(Collected data entries)
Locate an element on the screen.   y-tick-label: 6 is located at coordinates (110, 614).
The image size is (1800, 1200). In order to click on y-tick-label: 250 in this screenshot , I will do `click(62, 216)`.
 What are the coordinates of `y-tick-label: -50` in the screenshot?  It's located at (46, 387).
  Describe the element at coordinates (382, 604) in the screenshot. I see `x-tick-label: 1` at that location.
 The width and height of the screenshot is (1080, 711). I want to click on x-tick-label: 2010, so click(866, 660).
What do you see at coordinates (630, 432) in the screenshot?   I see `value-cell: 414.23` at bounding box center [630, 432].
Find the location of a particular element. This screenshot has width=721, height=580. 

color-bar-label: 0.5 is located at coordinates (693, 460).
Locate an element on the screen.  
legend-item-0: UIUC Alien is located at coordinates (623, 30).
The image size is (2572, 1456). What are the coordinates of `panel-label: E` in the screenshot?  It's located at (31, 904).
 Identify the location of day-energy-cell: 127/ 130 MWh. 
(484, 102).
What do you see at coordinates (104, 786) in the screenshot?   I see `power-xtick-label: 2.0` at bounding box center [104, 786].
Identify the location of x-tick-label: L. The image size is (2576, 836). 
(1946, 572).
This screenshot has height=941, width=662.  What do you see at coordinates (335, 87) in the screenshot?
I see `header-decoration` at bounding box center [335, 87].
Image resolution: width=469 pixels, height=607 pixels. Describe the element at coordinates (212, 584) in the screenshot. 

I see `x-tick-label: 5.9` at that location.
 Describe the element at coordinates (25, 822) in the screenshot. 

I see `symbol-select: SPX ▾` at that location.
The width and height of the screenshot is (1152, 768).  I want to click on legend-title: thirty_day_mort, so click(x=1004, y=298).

▶ Task details: Rewrite the whole listing, switching every "Identify the location" to "Find the position" and leaving everything else unchanged.

▶ Written solution:
Locate an element on the screen.   y-tick-label: 6 is located at coordinates (110, 614).
The image size is (1800, 1200). In order to click on y-tick-label: 250 in this screenshot , I will do `click(62, 216)`.
 What are the coordinates of `y-tick-label: -50` in the screenshot?  It's located at (46, 387).
  Describe the element at coordinates (382, 604) in the screenshot. I see `x-tick-label: 1` at that location.
 The width and height of the screenshot is (1080, 711). I want to click on x-tick-label: 2010, so click(866, 660).
What do you see at coordinates (630, 432) in the screenshot?   I see `value-cell: 414.23` at bounding box center [630, 432].
Find the location of a particular element. This screenshot has width=721, height=580. 

color-bar-label: 0.5 is located at coordinates (693, 460).
Locate an element on the screen.  
legend-item-0: UIUC Alien is located at coordinates (623, 30).
The image size is (2572, 1456). What are the coordinates of `panel-label: E` in the screenshot?  It's located at (31, 904).
 Find the position of day-energy-cell: 127/ 130 MWh. 
(484, 102).
What do you see at coordinates (104, 786) in the screenshot?   I see `power-xtick-label: 2.0` at bounding box center [104, 786].
Find the position of x-tick-label: L. The image size is (2576, 836). 
(1946, 572).
This screenshot has height=941, width=662.  What do you see at coordinates (335, 87) in the screenshot?
I see `header-decoration` at bounding box center [335, 87].
Image resolution: width=469 pixels, height=607 pixels. Describe the element at coordinates (212, 584) in the screenshot. 

I see `x-tick-label: 5.9` at that location.
 Describe the element at coordinates (25, 822) in the screenshot. 

I see `symbol-select: SPX ▾` at that location.
The width and height of the screenshot is (1152, 768).  I want to click on legend-title: thirty_day_mort, so click(x=1004, y=298).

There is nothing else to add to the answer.